Calico and wrong iptables
The Problem
During a routine Ubuntu upgrade from 20.04 to 22.04, I encountered an interesting networking issue in our Kubernetes cluster. While the upgrade itself went smoothly, we started experiencing pod networking problems, particularly with Kubernetes API connectivity.
The Investigation
The symptoms were clear:
- Pods couldn't reach the Kubernetes API
- Internal and external service connectivity was broken
- Host networking remained functional
- Calico logs showed everything was working normally
What made this particularly puzzling was that Calico's logs showed no errors - everything appeared to be functioning as expected. However, when I checked the iptables rules, I found them empty. This was a red flag since Calico is responsible for managing these rules.
The Root Cause
After filtering Calico logs for iptables-related entries, I found this crucial line:
Looked up iptables command backendMode="iptables-legacy-save" candidates=[]string{"iptables-legacy-save", "iptables-save"}
This led to the discovery that Ubuntu 22.04 had migrated to nftables, as documented in the release notes.

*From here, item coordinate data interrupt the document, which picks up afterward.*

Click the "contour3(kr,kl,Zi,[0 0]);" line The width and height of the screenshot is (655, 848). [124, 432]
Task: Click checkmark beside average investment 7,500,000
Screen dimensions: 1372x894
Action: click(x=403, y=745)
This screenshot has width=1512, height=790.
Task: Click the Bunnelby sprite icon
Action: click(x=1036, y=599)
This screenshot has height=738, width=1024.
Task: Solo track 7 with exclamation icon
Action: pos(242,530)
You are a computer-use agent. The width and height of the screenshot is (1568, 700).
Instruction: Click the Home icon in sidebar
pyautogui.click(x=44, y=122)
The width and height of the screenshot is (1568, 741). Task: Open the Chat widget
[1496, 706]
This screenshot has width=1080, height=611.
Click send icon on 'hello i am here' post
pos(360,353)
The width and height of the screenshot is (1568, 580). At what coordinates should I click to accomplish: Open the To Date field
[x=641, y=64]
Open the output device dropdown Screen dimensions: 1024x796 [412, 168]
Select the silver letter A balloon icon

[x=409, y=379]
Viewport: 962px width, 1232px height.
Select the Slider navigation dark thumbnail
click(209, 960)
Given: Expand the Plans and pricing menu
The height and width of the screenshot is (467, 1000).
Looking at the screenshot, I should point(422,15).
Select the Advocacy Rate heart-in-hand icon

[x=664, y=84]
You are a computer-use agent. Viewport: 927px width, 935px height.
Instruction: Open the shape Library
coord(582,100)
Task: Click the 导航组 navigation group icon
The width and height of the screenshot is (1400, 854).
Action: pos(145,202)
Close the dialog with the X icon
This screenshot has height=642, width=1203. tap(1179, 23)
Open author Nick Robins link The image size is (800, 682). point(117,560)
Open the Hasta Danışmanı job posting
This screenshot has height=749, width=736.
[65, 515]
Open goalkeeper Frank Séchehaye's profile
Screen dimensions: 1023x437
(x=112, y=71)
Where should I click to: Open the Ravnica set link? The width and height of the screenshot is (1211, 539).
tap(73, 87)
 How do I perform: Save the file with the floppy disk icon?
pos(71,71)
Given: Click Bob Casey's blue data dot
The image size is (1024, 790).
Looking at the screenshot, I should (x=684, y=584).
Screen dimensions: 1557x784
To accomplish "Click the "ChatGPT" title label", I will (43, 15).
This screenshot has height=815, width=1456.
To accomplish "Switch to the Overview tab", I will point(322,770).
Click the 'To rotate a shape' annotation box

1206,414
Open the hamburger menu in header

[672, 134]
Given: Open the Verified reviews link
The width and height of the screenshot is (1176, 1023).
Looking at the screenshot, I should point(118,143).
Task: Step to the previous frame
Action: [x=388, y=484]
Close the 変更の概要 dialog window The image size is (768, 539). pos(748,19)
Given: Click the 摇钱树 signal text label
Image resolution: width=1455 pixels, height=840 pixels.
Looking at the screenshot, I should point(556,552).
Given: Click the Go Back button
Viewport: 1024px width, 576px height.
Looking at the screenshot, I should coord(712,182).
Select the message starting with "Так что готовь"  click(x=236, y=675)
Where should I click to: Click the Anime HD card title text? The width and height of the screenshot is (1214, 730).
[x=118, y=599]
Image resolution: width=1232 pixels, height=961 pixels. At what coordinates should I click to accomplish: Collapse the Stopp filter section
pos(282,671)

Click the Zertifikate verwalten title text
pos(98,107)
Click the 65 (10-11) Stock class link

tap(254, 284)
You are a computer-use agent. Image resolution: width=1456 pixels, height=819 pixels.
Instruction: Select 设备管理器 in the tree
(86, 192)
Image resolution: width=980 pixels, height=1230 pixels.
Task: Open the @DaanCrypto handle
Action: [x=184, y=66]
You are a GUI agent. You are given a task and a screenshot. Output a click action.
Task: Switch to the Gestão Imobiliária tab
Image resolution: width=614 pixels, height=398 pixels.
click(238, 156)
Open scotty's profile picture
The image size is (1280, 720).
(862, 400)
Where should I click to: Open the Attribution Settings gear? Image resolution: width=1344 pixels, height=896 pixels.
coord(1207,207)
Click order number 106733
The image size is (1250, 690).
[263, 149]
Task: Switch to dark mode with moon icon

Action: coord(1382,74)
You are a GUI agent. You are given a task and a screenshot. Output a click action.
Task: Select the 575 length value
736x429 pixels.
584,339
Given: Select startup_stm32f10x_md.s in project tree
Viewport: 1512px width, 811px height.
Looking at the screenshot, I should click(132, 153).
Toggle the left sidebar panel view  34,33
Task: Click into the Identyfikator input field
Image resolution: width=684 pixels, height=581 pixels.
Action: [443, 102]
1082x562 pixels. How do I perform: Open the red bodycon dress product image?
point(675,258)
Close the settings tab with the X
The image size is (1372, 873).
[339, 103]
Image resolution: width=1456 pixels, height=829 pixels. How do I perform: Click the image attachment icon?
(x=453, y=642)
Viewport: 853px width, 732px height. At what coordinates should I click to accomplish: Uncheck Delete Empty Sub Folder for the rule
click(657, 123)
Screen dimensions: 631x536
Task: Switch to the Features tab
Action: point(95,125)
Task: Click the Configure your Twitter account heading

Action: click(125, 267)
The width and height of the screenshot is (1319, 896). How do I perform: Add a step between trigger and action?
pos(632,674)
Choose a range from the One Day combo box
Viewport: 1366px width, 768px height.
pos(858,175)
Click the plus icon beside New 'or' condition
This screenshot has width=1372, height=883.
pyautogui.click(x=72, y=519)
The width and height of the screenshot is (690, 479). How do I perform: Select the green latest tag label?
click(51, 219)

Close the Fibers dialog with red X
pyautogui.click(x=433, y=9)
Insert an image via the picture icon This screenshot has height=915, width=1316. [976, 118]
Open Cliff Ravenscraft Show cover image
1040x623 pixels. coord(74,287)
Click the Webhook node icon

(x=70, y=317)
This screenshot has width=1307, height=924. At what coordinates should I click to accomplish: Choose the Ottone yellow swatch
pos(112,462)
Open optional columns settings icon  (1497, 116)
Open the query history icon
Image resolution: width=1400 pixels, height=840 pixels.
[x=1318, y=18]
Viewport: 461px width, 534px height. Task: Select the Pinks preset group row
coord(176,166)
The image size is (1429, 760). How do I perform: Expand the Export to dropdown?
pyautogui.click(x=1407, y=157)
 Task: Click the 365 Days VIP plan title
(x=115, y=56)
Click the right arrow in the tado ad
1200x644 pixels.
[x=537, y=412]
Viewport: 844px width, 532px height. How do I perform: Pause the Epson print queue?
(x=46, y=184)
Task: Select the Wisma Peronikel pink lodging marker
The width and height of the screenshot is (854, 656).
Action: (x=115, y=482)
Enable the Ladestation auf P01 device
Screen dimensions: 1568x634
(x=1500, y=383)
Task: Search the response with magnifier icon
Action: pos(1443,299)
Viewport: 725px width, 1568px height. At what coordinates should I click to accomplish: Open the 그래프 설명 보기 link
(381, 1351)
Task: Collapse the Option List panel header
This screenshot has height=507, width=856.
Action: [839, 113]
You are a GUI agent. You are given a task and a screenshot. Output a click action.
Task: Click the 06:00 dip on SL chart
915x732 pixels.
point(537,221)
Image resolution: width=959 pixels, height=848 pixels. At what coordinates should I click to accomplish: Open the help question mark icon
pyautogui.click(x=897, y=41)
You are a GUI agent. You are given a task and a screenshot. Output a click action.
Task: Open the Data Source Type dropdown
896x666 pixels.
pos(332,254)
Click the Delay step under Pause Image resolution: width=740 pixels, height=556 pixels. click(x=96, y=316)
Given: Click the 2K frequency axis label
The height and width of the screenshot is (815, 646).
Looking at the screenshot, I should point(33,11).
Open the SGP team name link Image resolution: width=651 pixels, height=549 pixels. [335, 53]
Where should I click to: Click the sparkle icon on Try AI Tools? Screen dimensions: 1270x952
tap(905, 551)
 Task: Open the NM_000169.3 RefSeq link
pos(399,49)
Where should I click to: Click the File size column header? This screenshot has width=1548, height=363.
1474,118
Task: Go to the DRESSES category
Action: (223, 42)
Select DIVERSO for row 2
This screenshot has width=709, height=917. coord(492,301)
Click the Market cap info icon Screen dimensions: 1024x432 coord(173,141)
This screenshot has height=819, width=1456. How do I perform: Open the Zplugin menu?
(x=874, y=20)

However, Calico was incorrectly using the legacy iptables backend.
The issue stemmed from Calico's backend detection logic in the code:
if legacyLines >= nftLines {
detectedBackend = "legacy" // default to legacy mode
} else {
detectedBackend = "nft"
}
Calico was choosing the legacy backend because it contained more rules than the nft one, despite the underlying system no longer using it.
This approach of ignoring the system's default iptables backend in favor of legacy mode is surprisingly common among networking solutions. I found the same code in other CNIs and service meshes. To me, it just seems stupid to override the system's default configuration, especially when it can lead to such subtle and hard-to-diagnose issues. But I might be overlooking something, whatever...
The Solution
While we could have set FELIX_IPTABLESBACKEND
in the Calico DaemonSet, I opted for a more targeted approach to avoid potentional issues for other nodes in cluster:
- Moved the rules from the legacy backend to the nft backend
- Restarted Calico
- Verified pod networking functionality
Lessons Learned
-
Always Read Release Notes: The Ubuntu 22.04 release notes clearly mentioned the migration to nftables. This could have been avoided with proper preparation.
-
Upgrade Strategy: While in-place upgrades can work, they often lead to unexpected issues. The "cattle not pets" philosophy holds true - sometimes a clean installation is better than trying to upgrade existing systems.
-
System Dependencies: When upgrading operating systems, it's crucial to consider how the changes might affect other components, especially in complex systems like Kubernetes.
-
Logging Limitations: Even when logs show everything is working, it's important to verify the actual system state. In this case, the logs were misleading while the actual iptables state told the real story.
Conclusion
This incident reinforced the importance of proper system maintenance and upgrade procedures. While quick fixes can work, they often lead to technical debt and unexpected issues. In production environments, it's better to follow proper procedures and documentation rather than taking shortcuts.
Remember: Upgrades can be tricky, and sometimes the best solution is to start fresh. Cattle, not pets.